Haji: Impian yang Mengular
Sejak Senin 30-6-2025, jamaah haji asal Kabupaten Bojonegoro sudah mulai kembali dari tanah suci. Dan untuk calon jamaah haji yang sudah mendaftar atau mau mendaftar, perlu tahu berapa lama mereka harus menunggu untuk dapat berangkat menunaikan rukun islam ke lima ini. Berikut ulasannya.
Di tengah geliat pembangunan dan dinamika ekonomi yang belum merata, impian berhaji tetap menyala di hati masyarakat Bojonegoro. Data terbaru menunjukkan bahwa ada 48.005 warga Bojonegoro yang masuk dalam daftar tunggu haji. Jumlah itu bukan angka kecil—setara dengan penduduk satu kecamatan.
Yang mencengangkan, masa tunggu mencapai 34 tahun. Artinya, siapa pun yang mendaftar hari ini, kemungkinan baru bisa berangkat pada tahun 2059. Panjangnya antrian tak menyurutkan semangat. Justru setiap bulan, ratusan nama baru terus masuk.
Ledakan Pendaftaran di Tengah Ketidakpastian
Per bulan terakhir, ada 399 pendaftar baru, naik tajam 45,62% dari bulan sebelumnya. Fenomena ini menunjukkan bahwa keinginan berhaji bukan soal logika ekonomi semata, tapi juga cermin dari keyakinan, tradisi, dan persepsi sosial.
Jemaah Lansia dan Ancaman Penantian
Dari total daftar, terdapat 5.771 jemaah lansia. Jika masa tunggu tak dipercepat, sebagian dari mereka mungkin tak sempat berangkat. Ini menjadi catatan penting dalam perumusan kebijakan afirmatif haji, terutama untuk penggabungan mahram dan prioritas usia.
Perempuan Mendominasi: Fenomena Ibadah dan Peran Sosial
Jika ditilik dari jenis kelamin, 52,5% dari total pendaftar adalah perempuan (25.180 orang), melampaui jumlah laki-laki (22.825 orang). Ini bisa diartikan dua hal: perempuan lebih siap dari sisi administrasi dan ekonomi, atau mereka lebih tergerak secara spiritual—mencari makna ibadah di tengah peran ganda sebagai istri, ibu, dan pengelola rumah tangga.

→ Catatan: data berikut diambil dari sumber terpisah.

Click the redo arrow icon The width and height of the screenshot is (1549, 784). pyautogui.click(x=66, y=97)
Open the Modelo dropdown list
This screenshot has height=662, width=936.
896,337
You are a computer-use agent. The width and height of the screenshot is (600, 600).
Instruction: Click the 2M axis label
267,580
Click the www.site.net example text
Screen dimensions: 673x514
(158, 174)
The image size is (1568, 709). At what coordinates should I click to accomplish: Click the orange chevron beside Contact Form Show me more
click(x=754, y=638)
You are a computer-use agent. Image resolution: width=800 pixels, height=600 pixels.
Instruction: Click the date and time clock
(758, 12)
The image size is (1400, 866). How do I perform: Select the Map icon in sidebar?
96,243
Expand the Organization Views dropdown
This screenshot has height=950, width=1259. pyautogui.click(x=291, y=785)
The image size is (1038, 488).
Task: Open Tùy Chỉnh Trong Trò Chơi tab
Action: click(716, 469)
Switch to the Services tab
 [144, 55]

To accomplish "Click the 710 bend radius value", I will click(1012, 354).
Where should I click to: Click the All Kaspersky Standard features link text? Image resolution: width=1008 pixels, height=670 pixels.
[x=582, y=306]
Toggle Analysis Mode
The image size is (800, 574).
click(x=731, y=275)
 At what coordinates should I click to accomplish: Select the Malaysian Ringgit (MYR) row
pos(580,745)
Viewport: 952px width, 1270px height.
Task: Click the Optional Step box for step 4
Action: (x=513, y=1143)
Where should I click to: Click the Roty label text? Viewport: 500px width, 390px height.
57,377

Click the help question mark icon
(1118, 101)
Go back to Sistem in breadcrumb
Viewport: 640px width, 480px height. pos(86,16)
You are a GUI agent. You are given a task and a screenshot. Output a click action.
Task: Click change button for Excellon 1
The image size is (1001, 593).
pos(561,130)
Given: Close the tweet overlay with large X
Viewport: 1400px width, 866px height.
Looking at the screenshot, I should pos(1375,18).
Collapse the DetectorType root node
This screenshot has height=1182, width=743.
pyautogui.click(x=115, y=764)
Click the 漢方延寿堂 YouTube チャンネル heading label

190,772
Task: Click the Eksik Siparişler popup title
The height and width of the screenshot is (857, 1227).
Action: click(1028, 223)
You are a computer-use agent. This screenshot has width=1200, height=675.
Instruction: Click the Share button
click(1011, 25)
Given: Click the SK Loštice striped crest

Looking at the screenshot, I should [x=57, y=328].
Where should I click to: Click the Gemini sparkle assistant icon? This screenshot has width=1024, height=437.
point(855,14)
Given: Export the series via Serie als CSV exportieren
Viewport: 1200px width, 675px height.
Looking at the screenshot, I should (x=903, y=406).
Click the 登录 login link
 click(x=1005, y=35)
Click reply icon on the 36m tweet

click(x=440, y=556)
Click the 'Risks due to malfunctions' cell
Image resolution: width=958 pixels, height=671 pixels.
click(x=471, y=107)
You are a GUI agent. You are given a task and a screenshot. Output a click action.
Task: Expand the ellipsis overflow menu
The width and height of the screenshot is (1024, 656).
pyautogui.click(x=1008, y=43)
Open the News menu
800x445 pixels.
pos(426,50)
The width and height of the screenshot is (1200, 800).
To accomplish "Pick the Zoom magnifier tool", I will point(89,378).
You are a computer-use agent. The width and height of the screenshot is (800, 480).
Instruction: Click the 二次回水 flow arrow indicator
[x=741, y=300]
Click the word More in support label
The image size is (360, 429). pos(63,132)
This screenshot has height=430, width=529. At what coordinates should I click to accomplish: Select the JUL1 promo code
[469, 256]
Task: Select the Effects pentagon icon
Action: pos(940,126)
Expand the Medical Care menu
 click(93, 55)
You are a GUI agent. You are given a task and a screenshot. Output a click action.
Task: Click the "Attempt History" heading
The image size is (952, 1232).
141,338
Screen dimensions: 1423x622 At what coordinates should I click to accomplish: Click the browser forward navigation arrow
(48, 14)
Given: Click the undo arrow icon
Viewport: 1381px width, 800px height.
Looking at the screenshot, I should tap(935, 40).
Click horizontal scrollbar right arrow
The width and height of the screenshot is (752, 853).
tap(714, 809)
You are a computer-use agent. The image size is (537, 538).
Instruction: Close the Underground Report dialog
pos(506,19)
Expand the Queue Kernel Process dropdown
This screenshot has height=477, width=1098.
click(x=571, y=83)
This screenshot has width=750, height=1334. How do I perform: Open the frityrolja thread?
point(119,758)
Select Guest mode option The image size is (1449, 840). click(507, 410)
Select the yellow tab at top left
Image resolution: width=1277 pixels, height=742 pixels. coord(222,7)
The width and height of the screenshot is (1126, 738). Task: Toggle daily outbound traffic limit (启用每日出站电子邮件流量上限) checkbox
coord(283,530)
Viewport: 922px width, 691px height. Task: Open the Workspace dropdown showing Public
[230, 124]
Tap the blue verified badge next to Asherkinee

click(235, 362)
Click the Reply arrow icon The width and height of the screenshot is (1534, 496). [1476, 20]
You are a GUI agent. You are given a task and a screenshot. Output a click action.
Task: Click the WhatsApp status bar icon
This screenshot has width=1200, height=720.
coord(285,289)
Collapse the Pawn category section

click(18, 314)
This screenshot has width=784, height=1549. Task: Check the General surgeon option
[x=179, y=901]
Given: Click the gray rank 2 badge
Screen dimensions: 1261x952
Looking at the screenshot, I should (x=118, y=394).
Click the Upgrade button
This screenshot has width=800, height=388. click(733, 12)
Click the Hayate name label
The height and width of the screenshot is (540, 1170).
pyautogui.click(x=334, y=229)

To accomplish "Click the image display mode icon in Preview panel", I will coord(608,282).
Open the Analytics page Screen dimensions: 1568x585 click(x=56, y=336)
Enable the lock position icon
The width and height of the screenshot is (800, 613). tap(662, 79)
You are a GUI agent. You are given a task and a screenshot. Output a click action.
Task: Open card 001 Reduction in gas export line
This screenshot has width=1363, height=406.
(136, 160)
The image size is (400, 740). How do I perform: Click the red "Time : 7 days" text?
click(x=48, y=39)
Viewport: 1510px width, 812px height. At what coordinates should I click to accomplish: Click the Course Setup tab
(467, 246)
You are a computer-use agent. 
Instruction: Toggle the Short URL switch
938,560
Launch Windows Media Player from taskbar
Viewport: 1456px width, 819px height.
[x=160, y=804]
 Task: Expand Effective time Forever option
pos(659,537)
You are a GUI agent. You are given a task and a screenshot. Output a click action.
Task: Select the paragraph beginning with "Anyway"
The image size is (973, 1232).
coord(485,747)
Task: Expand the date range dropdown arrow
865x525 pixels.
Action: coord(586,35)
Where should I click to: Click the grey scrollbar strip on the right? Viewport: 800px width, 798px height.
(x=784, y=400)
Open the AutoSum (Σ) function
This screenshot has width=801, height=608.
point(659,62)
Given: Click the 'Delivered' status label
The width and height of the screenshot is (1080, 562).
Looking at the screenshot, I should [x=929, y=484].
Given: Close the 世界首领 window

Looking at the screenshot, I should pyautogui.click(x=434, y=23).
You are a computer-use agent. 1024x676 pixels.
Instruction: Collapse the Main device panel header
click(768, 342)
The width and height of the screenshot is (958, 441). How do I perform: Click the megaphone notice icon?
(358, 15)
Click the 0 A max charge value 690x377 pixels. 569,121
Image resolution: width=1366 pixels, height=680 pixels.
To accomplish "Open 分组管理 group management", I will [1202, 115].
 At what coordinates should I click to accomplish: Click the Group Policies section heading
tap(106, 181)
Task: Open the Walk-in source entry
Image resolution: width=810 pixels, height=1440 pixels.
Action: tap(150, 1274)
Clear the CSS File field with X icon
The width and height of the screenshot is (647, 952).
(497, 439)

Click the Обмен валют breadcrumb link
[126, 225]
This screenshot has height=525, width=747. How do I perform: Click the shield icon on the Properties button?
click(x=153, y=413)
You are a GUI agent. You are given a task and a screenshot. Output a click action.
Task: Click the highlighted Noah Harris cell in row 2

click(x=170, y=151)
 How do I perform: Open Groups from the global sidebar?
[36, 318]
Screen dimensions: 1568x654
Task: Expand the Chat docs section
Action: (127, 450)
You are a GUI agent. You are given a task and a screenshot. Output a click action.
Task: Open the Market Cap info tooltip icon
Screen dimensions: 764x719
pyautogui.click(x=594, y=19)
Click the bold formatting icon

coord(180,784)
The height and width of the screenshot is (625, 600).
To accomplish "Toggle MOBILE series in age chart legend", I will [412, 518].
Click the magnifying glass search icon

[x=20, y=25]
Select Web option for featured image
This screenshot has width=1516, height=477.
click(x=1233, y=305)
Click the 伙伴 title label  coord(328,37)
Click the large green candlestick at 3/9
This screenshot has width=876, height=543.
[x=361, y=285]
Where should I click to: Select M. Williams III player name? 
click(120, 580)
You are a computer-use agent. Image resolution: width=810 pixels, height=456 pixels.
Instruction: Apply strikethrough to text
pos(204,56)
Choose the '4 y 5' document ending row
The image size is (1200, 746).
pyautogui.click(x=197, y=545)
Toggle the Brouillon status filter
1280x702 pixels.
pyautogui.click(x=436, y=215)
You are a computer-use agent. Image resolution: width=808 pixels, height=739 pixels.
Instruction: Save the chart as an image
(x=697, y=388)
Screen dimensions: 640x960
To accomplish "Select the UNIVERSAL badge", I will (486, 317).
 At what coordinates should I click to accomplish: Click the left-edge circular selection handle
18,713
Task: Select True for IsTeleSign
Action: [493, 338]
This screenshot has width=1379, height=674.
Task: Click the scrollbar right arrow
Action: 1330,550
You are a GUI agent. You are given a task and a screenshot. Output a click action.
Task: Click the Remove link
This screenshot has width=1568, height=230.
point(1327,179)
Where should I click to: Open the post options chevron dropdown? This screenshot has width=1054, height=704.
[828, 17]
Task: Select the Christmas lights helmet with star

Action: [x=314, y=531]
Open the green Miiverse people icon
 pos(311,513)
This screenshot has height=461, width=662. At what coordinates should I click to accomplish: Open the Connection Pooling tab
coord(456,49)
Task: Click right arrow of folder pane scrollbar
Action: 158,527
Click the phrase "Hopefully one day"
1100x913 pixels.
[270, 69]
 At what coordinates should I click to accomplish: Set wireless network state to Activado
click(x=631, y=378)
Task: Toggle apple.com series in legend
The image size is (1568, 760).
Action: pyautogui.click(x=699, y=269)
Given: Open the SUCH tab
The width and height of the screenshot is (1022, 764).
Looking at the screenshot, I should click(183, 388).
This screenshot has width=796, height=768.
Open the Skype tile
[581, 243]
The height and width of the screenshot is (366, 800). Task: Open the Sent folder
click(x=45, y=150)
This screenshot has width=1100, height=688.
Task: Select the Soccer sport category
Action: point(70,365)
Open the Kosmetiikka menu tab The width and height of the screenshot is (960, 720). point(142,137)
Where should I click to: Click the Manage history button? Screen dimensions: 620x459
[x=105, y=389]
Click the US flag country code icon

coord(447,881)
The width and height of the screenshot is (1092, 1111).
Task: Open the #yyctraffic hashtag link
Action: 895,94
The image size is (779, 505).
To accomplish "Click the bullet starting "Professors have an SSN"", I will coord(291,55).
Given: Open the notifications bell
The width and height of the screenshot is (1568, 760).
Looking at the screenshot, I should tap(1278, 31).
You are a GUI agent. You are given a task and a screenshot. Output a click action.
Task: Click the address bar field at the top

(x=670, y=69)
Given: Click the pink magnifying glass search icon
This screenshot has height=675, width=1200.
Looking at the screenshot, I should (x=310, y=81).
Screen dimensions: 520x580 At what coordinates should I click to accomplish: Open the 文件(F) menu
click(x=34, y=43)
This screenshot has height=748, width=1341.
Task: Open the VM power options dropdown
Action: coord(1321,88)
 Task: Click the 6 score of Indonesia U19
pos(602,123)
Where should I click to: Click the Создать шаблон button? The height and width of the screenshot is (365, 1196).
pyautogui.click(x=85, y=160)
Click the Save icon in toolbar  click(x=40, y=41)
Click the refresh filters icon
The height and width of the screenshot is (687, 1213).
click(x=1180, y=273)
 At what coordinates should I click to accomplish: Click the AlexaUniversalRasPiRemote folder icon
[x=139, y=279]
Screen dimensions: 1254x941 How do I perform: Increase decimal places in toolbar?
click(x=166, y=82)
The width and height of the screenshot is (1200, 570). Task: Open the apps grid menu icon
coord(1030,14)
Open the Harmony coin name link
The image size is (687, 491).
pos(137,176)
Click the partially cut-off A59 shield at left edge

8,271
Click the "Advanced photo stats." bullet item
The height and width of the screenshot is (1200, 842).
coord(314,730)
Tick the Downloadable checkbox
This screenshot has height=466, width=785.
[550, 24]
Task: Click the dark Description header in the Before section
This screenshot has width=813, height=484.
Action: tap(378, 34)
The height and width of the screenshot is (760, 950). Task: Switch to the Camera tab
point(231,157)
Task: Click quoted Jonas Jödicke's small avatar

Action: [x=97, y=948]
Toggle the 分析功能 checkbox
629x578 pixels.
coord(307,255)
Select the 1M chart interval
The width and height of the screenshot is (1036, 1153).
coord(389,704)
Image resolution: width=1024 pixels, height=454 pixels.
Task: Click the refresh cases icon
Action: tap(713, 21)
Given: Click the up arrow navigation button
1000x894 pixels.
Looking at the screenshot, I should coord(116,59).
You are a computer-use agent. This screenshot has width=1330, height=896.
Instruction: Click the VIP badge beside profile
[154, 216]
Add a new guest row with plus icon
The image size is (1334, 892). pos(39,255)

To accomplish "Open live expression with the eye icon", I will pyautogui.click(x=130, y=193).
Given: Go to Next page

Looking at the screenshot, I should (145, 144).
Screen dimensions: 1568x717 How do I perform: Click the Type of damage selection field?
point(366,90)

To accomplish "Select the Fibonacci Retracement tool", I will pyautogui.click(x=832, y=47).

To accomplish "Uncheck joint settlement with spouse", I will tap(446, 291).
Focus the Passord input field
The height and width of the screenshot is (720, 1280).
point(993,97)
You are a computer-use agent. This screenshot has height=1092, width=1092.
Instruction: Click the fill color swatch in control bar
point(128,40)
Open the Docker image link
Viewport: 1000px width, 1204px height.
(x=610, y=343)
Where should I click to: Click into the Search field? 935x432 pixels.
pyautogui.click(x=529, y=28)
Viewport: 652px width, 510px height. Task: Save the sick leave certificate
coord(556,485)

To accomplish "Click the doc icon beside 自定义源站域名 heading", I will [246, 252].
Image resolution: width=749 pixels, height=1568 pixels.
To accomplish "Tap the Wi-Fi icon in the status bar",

Mereka yang Berangkat Bukan dari Kota
Profil pendaftar menurut pekerjaan memberikan gambaran menarik:
-
Paling banyak berasal dari kategori “lain-lain”, kemungkinan besar pekerja informal atau ibu rumah tangga.
-
Disusul oleh petani/pekebun, pedagang, dan buruh.
-
Sementara ASN, TNI/Polri, dan pensiunan justru tergolong sedikit.
Artinya, haji bukan lagi dominasi elit kota. Masyarakat akar rumput, terutama di desa-desa Bojonegoro, tampak lebih konsisten menyisihkan penghasilan untuk satu cita-cita: berangkat ke Baitullah.
Pendidikan Rendah, Tekad Tinggi
Distribusi menurut pendidikan pun menguatkan narasi tersebut. Sebagian besar jemaah hanya lulusan SD, disusul oleh SLTA dan S1. Hanya sebagian kecil yang menempuh pendidikan tinggi (S2/S3). Ini membuktikan bahwa tingkat pendidikan tidak membatasi semangat religius. Bahkan, mereka yang minim akses pendidikan sekalipun tetap punya ruang spiritual yang kuat.
Lebih dari Ibadah, Ini Soal Martabat
Dalam masyarakat seperti Bojonegoro, berhaji adalah simbol status sosial, penanda keberhasilan hidup, bahkan warisan kehormatan bagi keluarga. Bagi sebagian, haji adalah bentuk investasi spiritual sekaligus sosial. Maka tak heran jika angka pendaftaran terus melonjak meski masa tunggu makin panjang.
Catatan Penutup
48 ribu nama dalam daftar tunggu bukan hanya angka. Mereka adalah wajah-wajah harapan dari desa, dari kebun, dari pasar, dan dari rumah-rumah kecil di Bojonegoro. Mereka menabung, berdoa, dan menunggu—bukan dalam diam, tapi dalam keyakinan bahwa suatu hari nanti mereka akan menapakkan kaki di Tanah Suci.
Dan mungkin, itulah kekuatan terbesar dari haji: ia menyalakan harapan yang tak pernah padam.